After the assassination, Haiti erupted in civil unrest, and 15,000 people were deported or fled to the US-Mexico border where the White House, Homeland Security, and media said they would spread disease. Making the President look bad was unacceptable, and so these refugees were packed onto planes and flown back the deteriorating country. Haiti is now suffering from lack of hospitals, water, essential services, and basic law and order. Civil unrest has essentially created a civil war and the country now has more crime Somalia. Police are useless, mobs and gangs run the streets and capital, Port-au-Prince, and inflation has devastated the country further. Fuel, food, medicine, etc., are scarce.
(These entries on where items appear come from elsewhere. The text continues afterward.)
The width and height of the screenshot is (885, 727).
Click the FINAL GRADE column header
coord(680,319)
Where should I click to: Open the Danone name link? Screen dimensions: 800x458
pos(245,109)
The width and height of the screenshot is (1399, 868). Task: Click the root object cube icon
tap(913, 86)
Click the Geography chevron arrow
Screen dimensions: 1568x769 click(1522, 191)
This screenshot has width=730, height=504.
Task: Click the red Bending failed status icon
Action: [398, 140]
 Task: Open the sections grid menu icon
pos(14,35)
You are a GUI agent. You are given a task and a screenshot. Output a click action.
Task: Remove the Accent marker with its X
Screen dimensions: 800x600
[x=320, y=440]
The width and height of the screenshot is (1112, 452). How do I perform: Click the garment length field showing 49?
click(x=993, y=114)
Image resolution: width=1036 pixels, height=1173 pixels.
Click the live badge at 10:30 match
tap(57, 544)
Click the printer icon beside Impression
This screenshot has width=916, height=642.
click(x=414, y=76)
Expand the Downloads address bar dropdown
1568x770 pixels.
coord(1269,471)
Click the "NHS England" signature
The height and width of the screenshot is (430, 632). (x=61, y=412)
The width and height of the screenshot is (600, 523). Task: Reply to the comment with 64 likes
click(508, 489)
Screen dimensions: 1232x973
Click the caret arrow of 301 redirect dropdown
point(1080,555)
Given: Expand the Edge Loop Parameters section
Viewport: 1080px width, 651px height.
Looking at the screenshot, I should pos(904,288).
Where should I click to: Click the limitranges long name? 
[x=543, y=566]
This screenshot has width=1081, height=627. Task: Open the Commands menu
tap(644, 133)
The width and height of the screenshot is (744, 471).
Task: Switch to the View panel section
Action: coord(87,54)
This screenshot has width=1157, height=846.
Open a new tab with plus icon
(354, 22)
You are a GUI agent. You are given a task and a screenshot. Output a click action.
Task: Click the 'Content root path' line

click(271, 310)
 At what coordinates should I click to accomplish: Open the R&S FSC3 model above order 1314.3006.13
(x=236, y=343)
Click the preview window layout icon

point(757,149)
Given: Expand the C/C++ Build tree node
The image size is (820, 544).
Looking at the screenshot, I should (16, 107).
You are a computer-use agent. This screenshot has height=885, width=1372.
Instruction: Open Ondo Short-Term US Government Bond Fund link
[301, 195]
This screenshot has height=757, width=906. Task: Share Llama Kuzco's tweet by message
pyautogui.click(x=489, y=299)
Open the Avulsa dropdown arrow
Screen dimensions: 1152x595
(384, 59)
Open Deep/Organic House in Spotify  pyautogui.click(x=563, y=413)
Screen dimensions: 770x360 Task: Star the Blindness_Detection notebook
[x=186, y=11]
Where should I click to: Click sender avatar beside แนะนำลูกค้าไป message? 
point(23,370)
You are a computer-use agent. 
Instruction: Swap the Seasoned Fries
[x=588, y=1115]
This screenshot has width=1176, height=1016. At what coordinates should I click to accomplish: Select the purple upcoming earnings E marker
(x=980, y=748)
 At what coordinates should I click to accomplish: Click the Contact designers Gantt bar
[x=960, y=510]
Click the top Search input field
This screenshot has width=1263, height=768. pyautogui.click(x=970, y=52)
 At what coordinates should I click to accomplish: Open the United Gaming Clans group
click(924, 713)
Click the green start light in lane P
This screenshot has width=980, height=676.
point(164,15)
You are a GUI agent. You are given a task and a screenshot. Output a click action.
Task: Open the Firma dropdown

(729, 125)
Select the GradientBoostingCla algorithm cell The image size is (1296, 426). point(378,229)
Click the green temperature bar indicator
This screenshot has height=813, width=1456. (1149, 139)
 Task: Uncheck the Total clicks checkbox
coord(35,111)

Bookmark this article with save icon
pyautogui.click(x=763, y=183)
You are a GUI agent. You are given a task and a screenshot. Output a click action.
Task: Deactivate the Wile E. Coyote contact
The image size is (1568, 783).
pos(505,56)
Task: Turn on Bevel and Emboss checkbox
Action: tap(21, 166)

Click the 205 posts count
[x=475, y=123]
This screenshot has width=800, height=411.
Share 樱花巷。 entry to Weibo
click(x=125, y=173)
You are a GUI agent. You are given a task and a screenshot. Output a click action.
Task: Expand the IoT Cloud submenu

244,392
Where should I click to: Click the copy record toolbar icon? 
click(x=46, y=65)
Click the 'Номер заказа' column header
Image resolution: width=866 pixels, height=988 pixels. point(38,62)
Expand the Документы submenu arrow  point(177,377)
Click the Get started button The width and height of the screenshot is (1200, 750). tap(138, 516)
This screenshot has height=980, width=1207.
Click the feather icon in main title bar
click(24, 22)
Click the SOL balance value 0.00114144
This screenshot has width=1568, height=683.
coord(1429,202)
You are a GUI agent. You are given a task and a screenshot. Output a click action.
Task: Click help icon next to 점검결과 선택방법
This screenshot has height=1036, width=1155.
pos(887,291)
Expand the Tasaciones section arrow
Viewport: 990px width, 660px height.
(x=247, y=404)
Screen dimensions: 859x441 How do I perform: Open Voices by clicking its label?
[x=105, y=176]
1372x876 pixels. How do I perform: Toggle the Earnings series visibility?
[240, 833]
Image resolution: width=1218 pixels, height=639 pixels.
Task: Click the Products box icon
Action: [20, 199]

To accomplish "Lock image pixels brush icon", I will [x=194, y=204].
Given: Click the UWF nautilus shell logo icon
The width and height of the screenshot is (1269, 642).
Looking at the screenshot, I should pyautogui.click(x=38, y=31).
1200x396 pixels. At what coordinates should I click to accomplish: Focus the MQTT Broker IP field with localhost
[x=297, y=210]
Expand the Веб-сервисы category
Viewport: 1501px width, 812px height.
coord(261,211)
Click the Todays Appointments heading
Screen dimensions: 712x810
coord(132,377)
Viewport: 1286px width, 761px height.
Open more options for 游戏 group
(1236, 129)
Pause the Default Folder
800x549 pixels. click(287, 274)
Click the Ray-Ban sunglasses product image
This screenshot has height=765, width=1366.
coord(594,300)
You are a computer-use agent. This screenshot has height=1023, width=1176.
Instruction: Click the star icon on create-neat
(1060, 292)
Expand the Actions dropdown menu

One may wonder why little help is offered and why there is virtually no news coverage? Perhaps for the following reasons: (1) In 2010, after a natural disaster, the people of Haiti resisted donations of seeds from biotech company Monsanto, one group citing them as a “very strong attack on small agriculture, on farmers, on biodiversity…” (2) With empty promises of democrat elections, and knowing their government was overthrown by the U.S., Daniel L. Foote, U.S. Special Envoy for Haiti and former Ambassador, said “even if elections did come, Henry is so unpopular that the vast majority of Haitians say they wouldn’t vote or accept the results - not least because they believe the process would likely be rigged…” (3) Since violence is bad, Foote says “rapes, gun violence, kidnappings, lynching” are “hallmarks” of daily life - thus, the Haitian people have revolted against the violence with their own violence, executing gang members and criminals to restore order… (4) With refugees pouring into the United States, and cities like Boston are being overrun, the people from Haiti simply are requesting assistance and seeking to take the opportunities as Americans not afforded anymore in their home country.